Such vitriolic play on the acronym for Acquired Immune Deficiency Syndrome sums in a nutshell my greater recollections of life in secondary school.
So why my return? Curiosity certainly. To conquer old demons? Not really. I feel I’ve done that. I came to see the school. I came to feel what it would be like to roam the hallways once again.
I arrive at 12:30 p.m. The hour that the graduates of the 1960’s are to be there. My crowd isn’t due for another two hours. These people of the 60’s wouldn’t know me. They wouldn’t know of my scars. And so for them there were no scars to look for. No scars to stare at. As I meander the halls I can hear laughter. I see hugs and smiles. But none are for me. And that is fine. Given my history in these hallowed halls being invisible suits me perfectly.

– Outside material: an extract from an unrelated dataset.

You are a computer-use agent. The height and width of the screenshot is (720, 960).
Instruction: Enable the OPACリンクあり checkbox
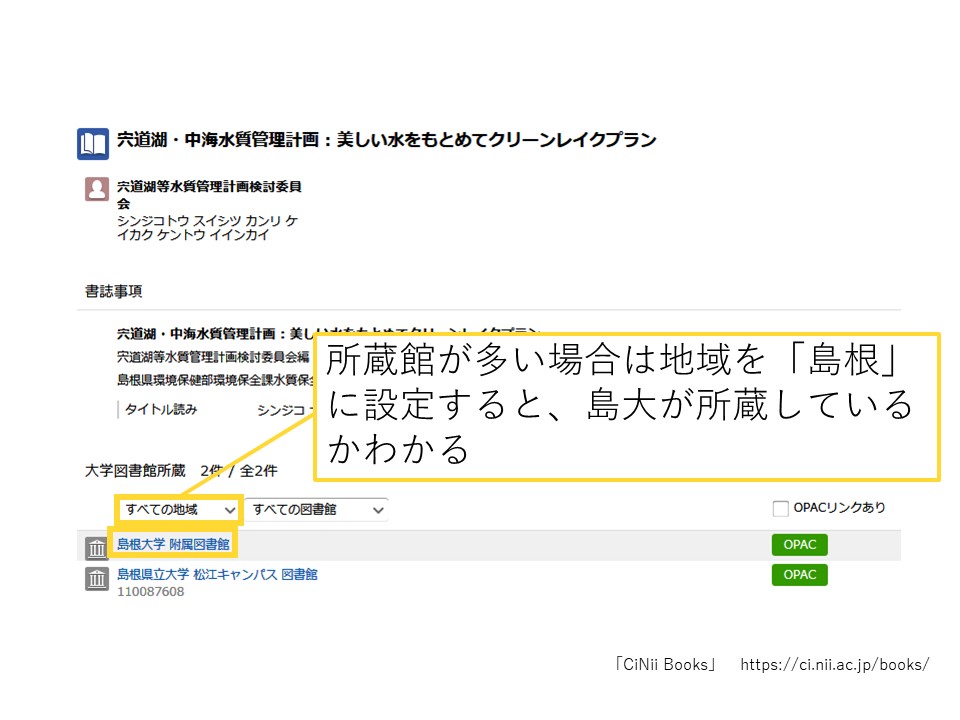(x=781, y=509)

I walk undisturbed and unnoticed. My steps resounding off the basement corridors of the science and physical education wings. Even my class graduation photo is missing. As if to further echo my hidden soul.

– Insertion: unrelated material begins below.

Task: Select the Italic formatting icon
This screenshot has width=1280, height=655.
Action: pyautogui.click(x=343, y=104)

I hover through the cafeteria. A place I avoided during my tenure. There is no place to hide here. And I did not wish to be exposed. To be exposed was to be vulnerable.Vulnerable to attacks, both verbal and physical. I didn’t like that. But today is different. Today I return invisible. Ghostly. I observe but am in turn unobserved. Unnoticed. I could walk through these people and be wholly undetected.
I peer into the kitchen and fire off a picture. Turning, I see a kindly face gazing upon me. I startle at being detected. Wordlessly, my very expression beseeches
Can you see me?
As if in reply, the kindly face smiles. And I approach. It is my grade 7 geography teacher come to say “hello” to her children as she still so lovingly refers to us.
As time passes I am recognized more. My cloak of invisibility having fallen away. I am seen now. And interestingly I am welcomed.
Perhaps it is this passage of time, not in hours, but in decades that has allowed me to be seen. To really be seen and in turn to be valued.
Signs created by the school’s current student body are all around. Placards which admonish acceptance and equality.
It is a different era.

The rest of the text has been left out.